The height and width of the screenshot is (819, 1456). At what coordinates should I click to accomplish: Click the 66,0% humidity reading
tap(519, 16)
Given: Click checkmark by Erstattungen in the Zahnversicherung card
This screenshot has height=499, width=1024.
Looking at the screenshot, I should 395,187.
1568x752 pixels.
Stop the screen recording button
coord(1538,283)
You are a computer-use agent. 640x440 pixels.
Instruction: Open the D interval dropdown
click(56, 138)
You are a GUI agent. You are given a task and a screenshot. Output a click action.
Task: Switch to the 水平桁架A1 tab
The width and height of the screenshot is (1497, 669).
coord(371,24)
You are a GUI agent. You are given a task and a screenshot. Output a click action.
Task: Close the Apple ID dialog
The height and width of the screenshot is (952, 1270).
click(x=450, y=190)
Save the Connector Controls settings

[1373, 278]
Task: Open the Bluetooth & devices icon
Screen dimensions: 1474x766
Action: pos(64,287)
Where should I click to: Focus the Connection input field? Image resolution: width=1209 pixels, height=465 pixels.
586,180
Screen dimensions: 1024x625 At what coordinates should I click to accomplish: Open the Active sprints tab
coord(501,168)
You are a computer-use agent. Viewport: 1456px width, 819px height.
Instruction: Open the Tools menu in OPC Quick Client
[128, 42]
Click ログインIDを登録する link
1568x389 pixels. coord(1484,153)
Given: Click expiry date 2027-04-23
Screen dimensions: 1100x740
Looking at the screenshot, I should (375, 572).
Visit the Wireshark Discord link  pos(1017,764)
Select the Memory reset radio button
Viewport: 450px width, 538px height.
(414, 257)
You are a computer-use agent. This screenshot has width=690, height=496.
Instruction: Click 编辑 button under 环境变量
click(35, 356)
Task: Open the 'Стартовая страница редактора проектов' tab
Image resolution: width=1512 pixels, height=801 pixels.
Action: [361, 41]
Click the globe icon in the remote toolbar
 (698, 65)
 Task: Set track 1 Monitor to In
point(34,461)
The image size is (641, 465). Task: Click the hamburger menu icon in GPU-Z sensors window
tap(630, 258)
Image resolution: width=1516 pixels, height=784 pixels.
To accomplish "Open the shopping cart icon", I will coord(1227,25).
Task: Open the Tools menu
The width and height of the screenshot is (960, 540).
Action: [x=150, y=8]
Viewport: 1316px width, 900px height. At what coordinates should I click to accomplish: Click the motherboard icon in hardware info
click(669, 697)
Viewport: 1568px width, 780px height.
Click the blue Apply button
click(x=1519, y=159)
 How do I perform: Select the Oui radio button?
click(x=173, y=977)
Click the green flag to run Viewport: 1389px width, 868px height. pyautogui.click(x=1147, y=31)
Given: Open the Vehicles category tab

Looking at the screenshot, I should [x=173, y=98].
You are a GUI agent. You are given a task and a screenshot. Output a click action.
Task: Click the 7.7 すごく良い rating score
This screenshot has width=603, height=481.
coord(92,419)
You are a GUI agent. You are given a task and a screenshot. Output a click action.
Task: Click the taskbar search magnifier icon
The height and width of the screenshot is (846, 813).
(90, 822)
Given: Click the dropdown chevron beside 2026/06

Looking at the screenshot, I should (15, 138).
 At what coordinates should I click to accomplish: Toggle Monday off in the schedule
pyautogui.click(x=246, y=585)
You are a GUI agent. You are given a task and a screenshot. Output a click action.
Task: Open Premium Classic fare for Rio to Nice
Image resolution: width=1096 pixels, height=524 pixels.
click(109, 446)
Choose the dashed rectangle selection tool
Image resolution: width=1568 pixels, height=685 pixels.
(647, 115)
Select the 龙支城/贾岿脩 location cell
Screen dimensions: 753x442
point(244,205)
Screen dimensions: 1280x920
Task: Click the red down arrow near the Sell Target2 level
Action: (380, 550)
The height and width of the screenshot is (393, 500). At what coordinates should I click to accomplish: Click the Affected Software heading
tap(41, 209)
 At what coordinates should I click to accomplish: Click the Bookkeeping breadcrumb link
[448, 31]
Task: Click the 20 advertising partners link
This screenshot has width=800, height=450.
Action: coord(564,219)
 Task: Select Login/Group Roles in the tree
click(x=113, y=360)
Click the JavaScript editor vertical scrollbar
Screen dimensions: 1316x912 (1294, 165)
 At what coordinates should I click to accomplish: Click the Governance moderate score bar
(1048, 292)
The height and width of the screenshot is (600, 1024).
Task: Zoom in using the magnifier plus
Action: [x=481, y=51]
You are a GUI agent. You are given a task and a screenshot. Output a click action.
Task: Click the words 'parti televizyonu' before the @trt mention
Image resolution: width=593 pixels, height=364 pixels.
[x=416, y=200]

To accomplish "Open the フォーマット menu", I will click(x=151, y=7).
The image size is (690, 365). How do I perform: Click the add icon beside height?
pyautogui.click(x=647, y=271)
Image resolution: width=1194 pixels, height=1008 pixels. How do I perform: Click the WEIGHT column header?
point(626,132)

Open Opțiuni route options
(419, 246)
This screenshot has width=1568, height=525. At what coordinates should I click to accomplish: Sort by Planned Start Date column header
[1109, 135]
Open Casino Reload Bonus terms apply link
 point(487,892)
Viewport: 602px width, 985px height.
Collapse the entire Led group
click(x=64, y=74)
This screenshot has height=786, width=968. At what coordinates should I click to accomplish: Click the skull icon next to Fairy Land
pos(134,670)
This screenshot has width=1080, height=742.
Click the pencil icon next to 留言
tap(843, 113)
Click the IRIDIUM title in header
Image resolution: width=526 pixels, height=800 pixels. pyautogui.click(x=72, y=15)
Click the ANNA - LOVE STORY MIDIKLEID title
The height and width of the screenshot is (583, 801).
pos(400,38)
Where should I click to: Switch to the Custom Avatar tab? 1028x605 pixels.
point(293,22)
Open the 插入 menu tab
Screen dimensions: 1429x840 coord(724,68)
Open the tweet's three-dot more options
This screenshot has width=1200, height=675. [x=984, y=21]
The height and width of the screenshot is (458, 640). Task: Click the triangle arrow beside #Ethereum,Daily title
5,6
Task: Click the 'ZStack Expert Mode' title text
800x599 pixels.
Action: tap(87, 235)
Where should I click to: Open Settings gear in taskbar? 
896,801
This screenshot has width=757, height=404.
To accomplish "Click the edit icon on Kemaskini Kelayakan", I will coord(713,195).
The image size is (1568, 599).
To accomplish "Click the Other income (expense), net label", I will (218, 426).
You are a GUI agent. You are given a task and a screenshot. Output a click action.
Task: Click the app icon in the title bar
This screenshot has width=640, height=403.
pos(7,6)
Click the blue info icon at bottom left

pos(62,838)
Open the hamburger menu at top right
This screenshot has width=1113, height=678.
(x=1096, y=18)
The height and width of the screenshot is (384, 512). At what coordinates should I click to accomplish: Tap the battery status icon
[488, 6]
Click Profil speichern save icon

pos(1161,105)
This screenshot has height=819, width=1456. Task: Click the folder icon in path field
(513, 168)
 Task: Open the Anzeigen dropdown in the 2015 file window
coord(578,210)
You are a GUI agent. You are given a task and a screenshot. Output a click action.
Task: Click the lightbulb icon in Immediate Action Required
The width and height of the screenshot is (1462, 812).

··········

**Stated exercise:** Add 67 to every coordinate in the answers on the lines from the one holding "This screenshot has height=819, width=1456." through the end of the entries, both ends included. Write out only those lines again, requests included.

**Correct answer:**
This screenshot has height=819, width=1456. Task: Click the folder icon in path field
(580, 235)
 Task: Open the Anzeigen dropdown in the 2015 file window
coord(645,277)
You are a GUI agent. You are given a task and a screenshot. Output a click action.
Task: Click the lightbulb icon in Immediate Action Required
The width and height of the screenshot is (1462, 812).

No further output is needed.